Let $\tau_hf(x) = f(x+h)$. Then $\widehat{\tau_hf}(\xi) = e^{2\pi ih\xi}\widehat{f}(\xi)$, and

$$\frac{\widehat{\tau_hf}-\widehat{f}}{h}(\xi) = \frac{e^{2\pi ih\xi}-1}{h}\widehat{f}(\xi) \to 2\pi i \xi\widehat{f}(\xi)$$

pointwise, and since

$$\left\lvert\frac{e^{2\pi ih\xi}-1}{h} \right\rvert \leqslant 2\pi \lvert \xi\rvert,$$

by the dominated convergence theorem also in $L^2$.

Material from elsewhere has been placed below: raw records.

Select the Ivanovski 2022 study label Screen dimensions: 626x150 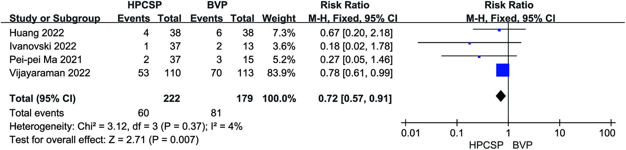[43, 46]
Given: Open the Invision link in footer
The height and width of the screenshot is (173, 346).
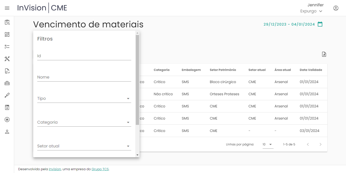Looking at the screenshot, I should (x=55, y=169).
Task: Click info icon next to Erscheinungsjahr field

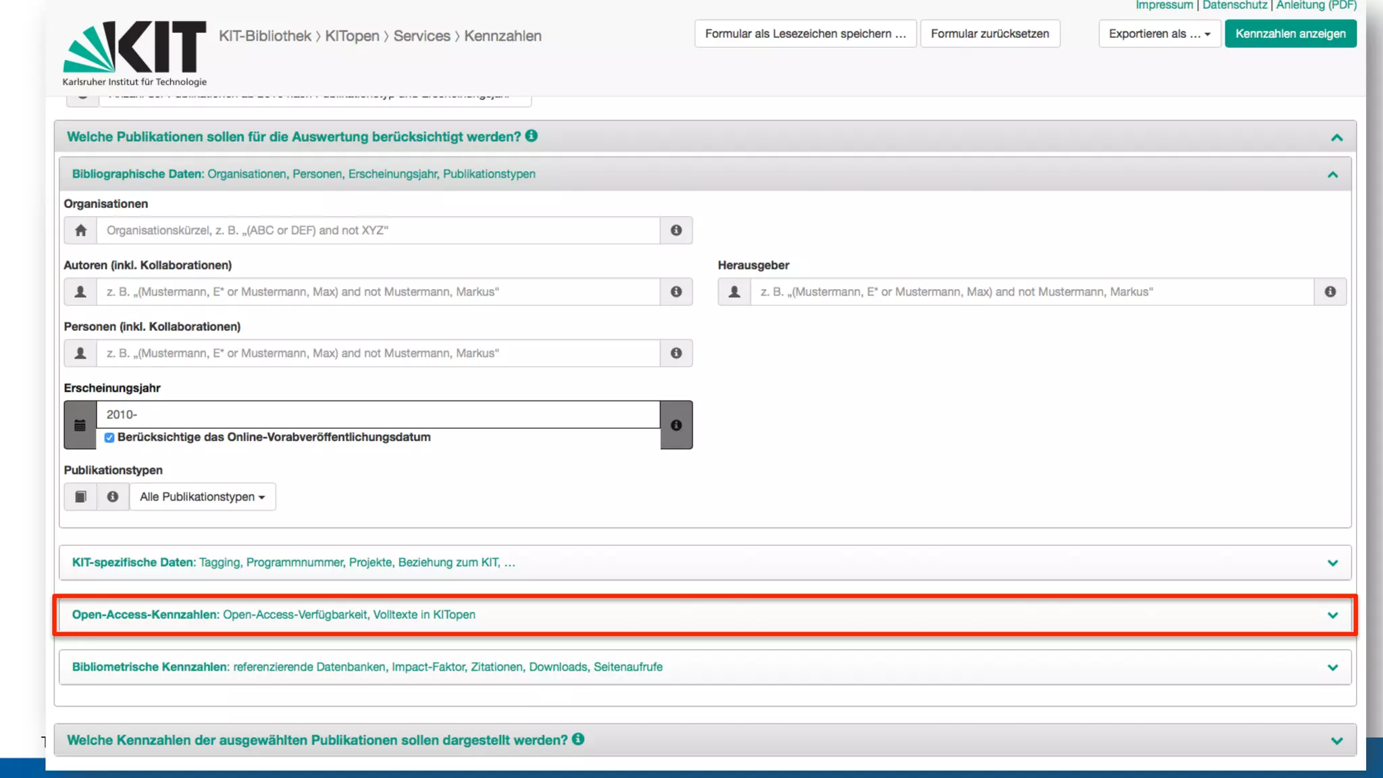Action: 676,425
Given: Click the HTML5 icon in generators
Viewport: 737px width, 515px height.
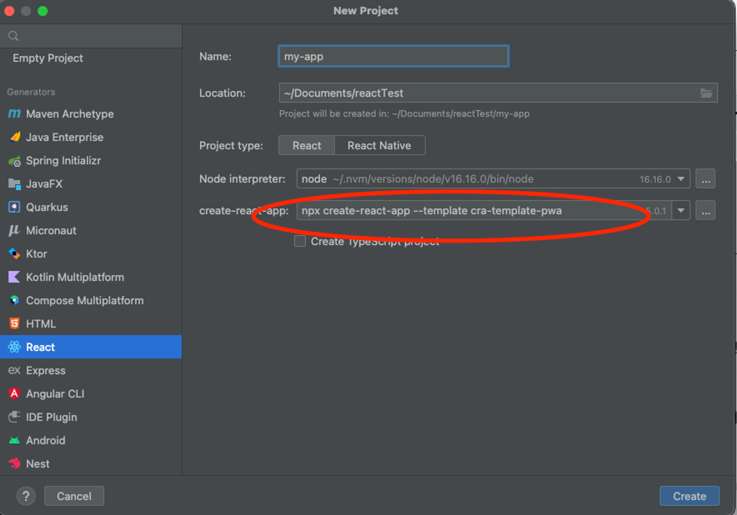Looking at the screenshot, I should point(14,324).
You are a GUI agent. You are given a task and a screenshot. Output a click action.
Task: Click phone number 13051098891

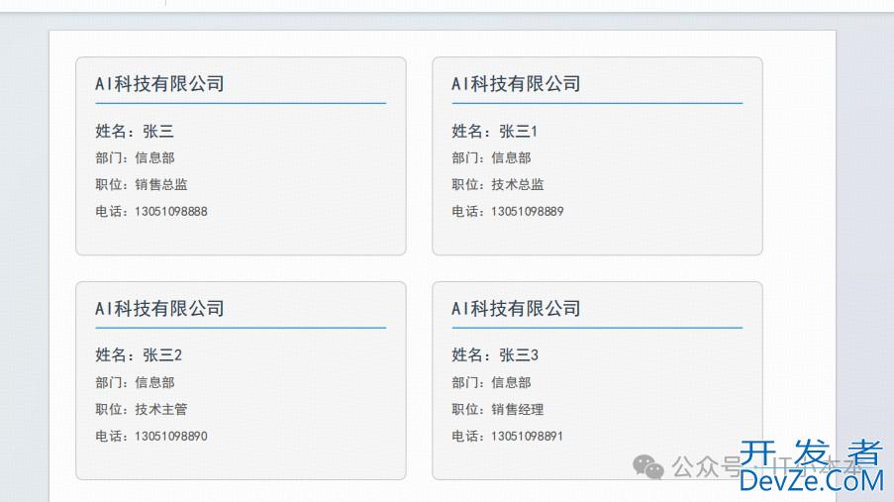click(528, 436)

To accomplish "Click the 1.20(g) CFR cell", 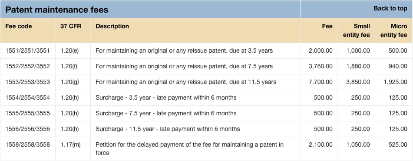I will coord(69,82).
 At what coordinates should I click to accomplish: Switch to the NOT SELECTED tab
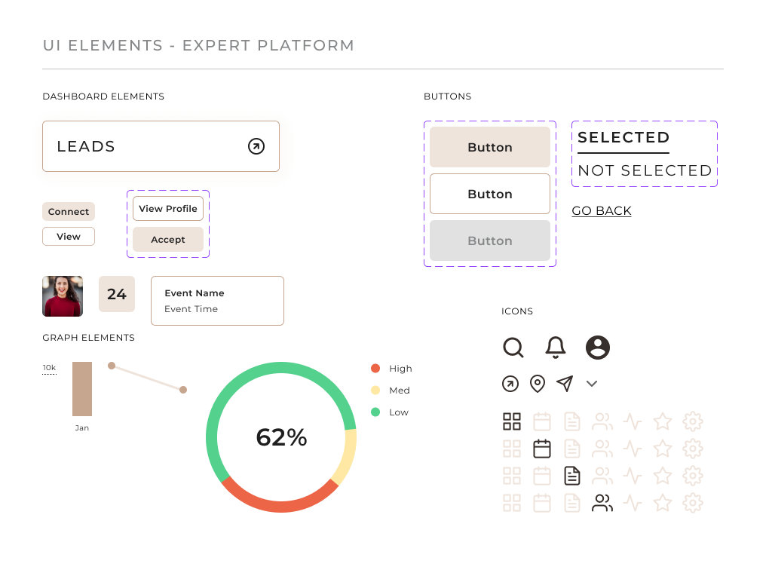(x=644, y=170)
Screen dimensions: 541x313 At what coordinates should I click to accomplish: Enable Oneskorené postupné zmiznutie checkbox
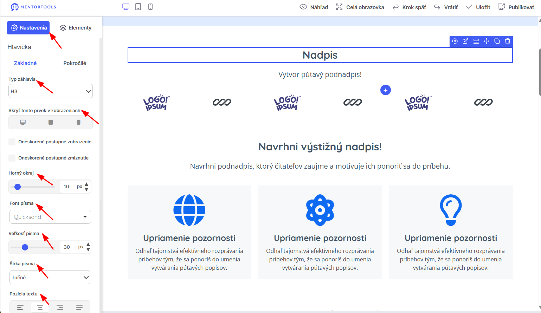click(x=12, y=158)
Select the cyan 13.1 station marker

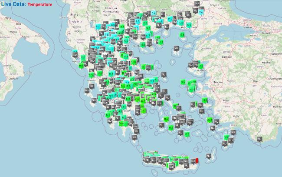pos(98,27)

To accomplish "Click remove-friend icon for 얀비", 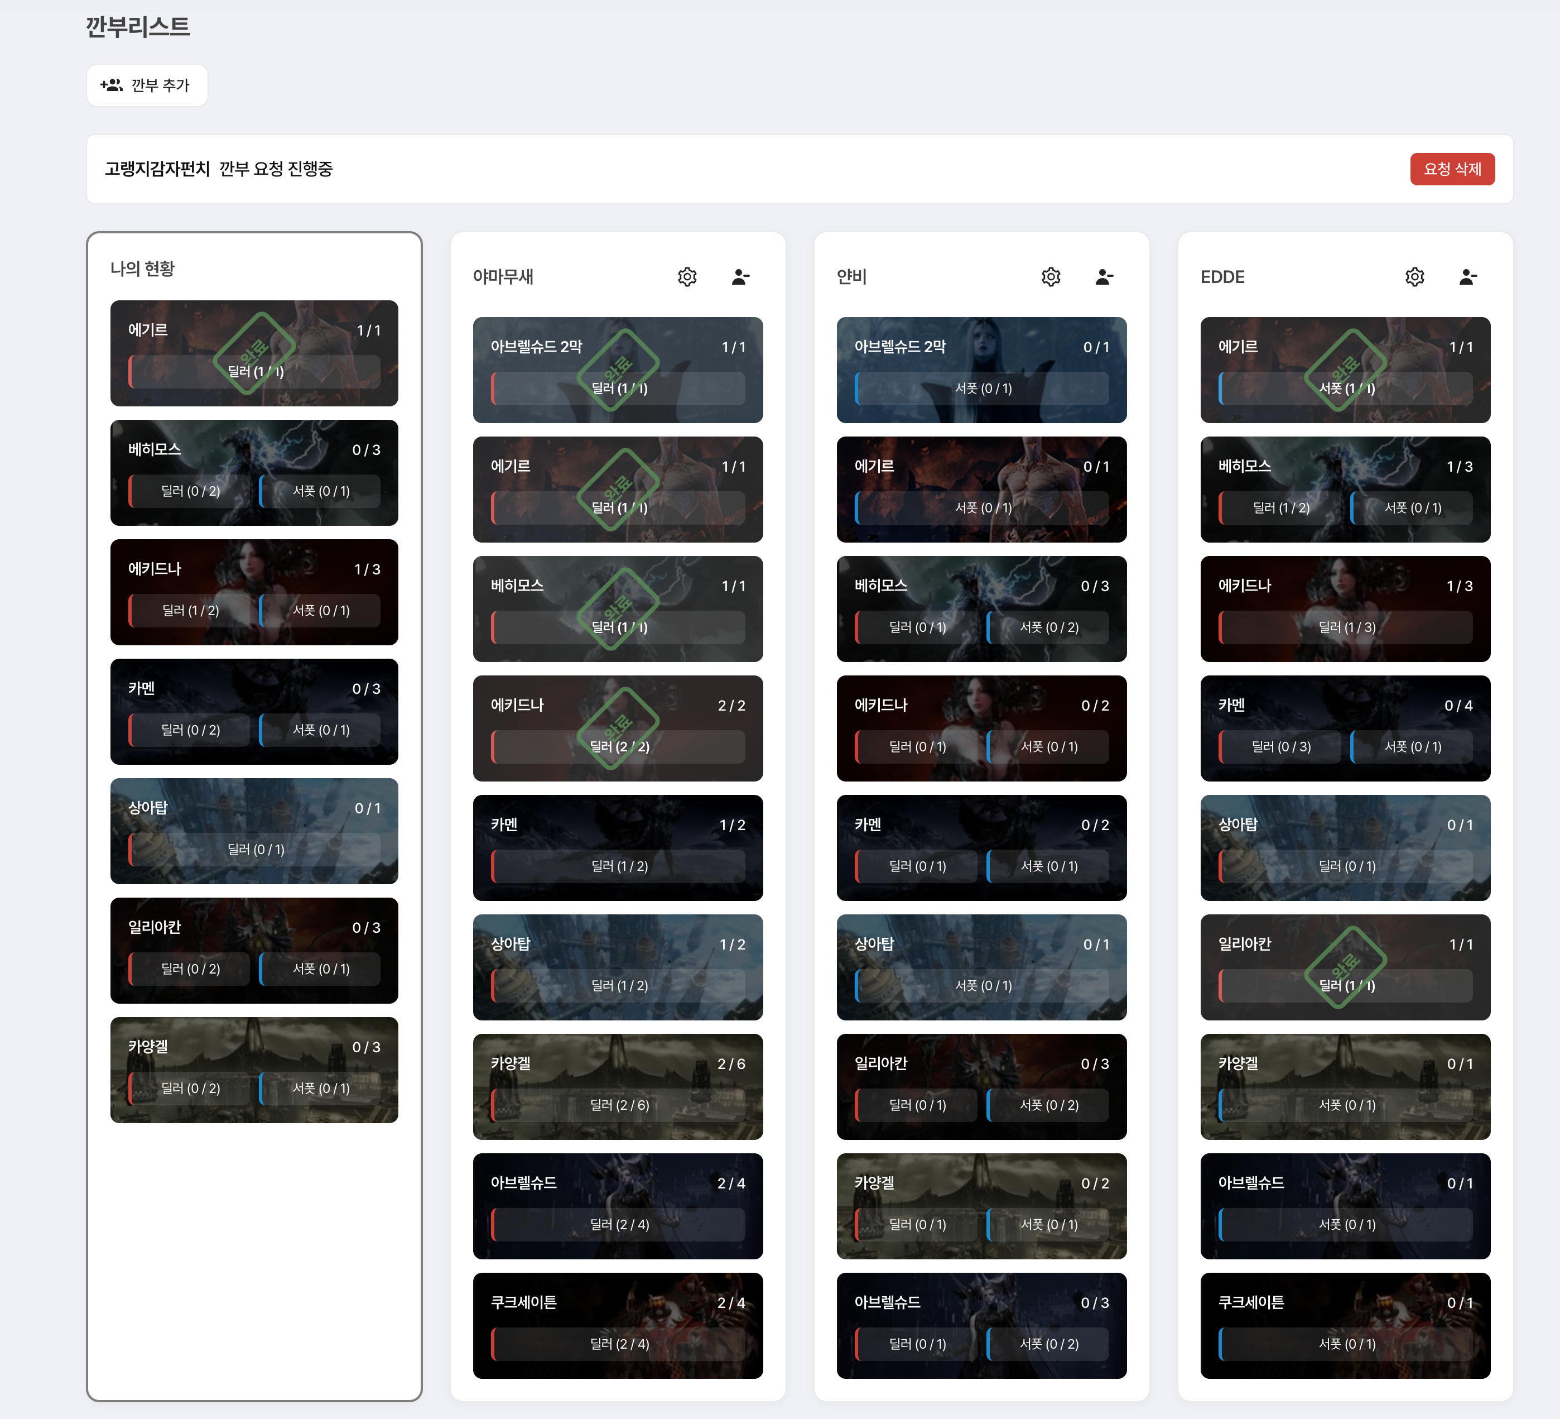I will pos(1104,276).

Applying the inverse Fourier transform - which is an isometry of $L^2$ by Plancherel's theorem - we find that

$$\frac{\tau_hf - f}{h} \xrightarrow{L^2} \mathcal{F}^{-1}(2\pi i \xi\widehat{f}),$$

i.e. $f$ is $L^2$-differentiable with $f' = \mathcal{F}^{-1}(2\pi i \xi\widehat{f})$.

Conversely, if $f$ is $L^2$-differentiable, then by the continuity of the Fourier transform we have

$$\frac{\widehat{\tau_hf}-\widehat{f}}{h}(\xi) = \frac{e^{2\pi ih\xi}-1}{h}\widehat{f}(\xi) \xrightarrow{L^2} \widehat{f'},$$

and since the left hand side converges to $2\pi i \xi \widehat{f}(\xi)$ pointwise, we conclude that $\xi \widehat{f}(\xi) \in L^2(\mathbb{R})$.

Solution 2:

Transcribing comment to answer:

This doesn't address the original question, but the case you raise concerns about and trying an approximation method.

A common way to attack these is to multiply the integral by $g_\epsilon(x) = \exp\{-\epsilon |x|^2/2\}$ and let $\epsilon \to 0$. Now you have regularized the Fourier frequency you are integrating against. This is one way to define the Fourier transform for an $L^2$ function, as now $fg_\epsilon \in L_1 \cap L_2$ with $fg_\epsilon \to f$ in $L^2$. This way you also don't have to choose whether you are approximating $f$ or $f'$.

Integration by parts is now clearly valid, and taking $\epsilon \to 0$ gives you the result.